Totals: INMOTION RS scores 24, KAABO Wolf King GTR Max scores 31.
Based on the scoring, the KAABO Wolf King GTR Max is our overall winner. For me, the Wolf King GTR Max simply feels like the more satisfying machine to live with: it rides with more authority, hits harder, and backs that up with stability and practicality where it counts. It's the one that tempts you out for "just a quick spin" that somehow turns into an hour. The INMOTION RS is clever, capable and well thought out, but it never quite escapes the shadow of its burlier rival.
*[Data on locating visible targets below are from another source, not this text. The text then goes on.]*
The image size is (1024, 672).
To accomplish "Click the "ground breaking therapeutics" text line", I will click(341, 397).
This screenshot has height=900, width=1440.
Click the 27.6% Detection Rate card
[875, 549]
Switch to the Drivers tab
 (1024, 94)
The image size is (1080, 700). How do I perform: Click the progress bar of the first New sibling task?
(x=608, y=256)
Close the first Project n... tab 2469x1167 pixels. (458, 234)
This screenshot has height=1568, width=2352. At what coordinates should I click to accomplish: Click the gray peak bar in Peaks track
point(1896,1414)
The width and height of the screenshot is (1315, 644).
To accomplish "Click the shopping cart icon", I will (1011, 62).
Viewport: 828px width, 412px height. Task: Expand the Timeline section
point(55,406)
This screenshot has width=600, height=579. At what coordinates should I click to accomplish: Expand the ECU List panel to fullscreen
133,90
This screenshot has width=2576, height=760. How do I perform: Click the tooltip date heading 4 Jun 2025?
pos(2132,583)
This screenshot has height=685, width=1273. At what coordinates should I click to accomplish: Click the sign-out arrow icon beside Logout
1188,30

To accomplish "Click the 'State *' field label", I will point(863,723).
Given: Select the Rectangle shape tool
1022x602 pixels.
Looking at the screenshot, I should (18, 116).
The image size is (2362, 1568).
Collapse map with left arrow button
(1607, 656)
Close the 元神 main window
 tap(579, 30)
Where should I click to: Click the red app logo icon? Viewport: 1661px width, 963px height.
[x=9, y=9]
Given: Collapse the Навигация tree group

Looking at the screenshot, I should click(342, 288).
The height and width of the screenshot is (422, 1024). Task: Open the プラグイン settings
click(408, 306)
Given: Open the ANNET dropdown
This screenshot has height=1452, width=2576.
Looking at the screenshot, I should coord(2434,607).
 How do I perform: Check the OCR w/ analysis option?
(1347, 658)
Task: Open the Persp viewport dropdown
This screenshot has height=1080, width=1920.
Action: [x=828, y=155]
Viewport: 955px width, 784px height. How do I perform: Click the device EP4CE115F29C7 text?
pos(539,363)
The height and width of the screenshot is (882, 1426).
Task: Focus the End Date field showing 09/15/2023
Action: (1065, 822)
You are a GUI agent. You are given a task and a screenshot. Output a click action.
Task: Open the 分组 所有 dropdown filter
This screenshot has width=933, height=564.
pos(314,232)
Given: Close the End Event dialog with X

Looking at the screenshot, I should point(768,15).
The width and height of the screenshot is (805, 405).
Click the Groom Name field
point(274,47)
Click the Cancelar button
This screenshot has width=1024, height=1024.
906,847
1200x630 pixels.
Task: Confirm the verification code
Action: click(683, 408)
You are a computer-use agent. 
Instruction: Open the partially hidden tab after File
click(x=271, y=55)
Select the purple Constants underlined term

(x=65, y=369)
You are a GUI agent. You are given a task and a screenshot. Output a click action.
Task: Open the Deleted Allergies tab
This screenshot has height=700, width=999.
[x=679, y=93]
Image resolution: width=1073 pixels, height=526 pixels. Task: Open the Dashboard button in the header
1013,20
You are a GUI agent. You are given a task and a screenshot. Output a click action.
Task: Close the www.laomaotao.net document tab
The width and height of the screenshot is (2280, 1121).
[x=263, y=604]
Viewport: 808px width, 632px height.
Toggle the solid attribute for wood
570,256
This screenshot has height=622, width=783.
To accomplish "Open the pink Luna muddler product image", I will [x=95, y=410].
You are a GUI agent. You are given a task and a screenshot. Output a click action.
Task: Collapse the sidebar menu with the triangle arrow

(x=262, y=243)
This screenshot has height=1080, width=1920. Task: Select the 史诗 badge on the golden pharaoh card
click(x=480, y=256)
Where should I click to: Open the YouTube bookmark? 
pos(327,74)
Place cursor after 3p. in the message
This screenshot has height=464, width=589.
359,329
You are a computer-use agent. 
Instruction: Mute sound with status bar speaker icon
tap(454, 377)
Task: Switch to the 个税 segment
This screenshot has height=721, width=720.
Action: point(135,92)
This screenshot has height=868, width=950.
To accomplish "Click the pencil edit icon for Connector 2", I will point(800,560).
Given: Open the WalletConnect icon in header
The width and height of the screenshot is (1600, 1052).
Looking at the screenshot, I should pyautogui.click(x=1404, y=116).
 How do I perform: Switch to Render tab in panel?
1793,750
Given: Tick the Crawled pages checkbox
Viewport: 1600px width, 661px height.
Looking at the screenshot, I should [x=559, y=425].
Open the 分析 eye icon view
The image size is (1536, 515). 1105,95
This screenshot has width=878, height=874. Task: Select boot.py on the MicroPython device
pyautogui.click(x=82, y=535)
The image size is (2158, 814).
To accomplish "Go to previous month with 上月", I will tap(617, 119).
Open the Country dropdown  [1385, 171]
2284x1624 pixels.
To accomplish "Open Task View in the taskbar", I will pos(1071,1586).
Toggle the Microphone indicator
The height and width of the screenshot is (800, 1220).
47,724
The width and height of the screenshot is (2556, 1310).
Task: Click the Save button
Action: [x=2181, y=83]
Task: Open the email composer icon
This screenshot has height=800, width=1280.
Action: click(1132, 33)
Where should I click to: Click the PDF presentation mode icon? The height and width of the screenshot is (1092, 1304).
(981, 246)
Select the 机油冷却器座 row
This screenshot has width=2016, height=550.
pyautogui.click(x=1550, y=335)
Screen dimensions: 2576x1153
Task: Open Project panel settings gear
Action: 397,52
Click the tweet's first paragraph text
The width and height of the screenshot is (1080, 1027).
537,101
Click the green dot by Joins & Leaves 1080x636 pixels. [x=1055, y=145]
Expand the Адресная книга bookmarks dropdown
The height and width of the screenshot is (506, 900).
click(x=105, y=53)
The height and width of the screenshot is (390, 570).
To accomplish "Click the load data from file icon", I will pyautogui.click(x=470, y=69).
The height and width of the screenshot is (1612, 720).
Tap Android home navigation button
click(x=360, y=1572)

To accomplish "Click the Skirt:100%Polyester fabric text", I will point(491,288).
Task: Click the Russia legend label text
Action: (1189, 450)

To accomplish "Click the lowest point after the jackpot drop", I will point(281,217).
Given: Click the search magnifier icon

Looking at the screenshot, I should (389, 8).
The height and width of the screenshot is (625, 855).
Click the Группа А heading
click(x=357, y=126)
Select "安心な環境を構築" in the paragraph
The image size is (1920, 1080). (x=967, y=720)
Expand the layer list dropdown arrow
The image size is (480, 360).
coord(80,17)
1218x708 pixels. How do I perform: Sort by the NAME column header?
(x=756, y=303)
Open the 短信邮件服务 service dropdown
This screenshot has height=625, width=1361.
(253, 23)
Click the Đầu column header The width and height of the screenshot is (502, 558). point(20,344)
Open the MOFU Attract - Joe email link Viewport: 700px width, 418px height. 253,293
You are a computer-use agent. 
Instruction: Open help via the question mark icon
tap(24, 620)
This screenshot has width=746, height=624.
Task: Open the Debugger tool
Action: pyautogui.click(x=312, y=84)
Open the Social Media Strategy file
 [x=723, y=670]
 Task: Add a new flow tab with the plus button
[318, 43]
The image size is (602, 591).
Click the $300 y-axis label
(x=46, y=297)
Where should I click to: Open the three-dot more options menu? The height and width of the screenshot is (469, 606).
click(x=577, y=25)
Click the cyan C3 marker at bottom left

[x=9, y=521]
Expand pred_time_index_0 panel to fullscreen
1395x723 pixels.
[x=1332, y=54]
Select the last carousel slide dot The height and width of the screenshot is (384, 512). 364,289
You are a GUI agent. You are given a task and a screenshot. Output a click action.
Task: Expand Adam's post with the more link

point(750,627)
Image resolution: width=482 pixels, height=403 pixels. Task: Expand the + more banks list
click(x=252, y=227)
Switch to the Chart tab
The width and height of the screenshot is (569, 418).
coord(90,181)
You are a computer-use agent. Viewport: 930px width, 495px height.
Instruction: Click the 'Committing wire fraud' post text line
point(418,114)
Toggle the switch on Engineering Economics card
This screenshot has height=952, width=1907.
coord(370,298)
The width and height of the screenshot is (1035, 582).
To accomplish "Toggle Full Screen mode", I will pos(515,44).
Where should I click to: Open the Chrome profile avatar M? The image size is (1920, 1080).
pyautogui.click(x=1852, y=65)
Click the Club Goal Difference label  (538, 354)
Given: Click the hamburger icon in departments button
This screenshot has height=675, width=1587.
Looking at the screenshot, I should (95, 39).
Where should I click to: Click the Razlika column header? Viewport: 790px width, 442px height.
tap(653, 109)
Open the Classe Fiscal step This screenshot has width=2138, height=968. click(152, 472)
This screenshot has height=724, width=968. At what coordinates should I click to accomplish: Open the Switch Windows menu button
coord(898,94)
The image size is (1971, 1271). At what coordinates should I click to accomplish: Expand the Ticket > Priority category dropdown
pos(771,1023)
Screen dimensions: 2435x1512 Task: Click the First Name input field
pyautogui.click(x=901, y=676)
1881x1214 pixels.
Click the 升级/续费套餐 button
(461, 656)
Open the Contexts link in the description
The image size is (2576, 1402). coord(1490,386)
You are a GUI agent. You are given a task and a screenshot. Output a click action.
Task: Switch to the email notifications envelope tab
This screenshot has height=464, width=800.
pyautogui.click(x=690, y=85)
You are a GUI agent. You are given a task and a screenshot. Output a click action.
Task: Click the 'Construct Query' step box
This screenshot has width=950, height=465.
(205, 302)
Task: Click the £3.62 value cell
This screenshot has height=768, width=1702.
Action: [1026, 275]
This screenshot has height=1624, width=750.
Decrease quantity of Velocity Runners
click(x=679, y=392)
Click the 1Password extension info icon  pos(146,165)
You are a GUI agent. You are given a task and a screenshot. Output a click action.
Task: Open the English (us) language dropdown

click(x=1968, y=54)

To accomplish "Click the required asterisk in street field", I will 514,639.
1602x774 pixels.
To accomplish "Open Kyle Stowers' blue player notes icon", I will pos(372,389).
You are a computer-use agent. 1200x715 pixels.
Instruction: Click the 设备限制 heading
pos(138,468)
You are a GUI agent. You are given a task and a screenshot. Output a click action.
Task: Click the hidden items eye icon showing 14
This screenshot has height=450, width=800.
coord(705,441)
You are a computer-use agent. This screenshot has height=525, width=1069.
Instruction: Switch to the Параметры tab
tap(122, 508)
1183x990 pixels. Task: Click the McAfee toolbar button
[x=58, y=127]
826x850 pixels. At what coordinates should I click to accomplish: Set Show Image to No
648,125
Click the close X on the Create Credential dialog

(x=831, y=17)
If you value its specific strengths - waterproofing, adjustability, slightly less bulk - it will serve you well, but for most riders chasing that hyper-scooter thrill, the Wolf is the one that will keep them coming back for more.
That's our verdict when we try to stay objective – but hey, riding is mostly about emotions anyway, so pick the one that will make you look forward to your commute every single day.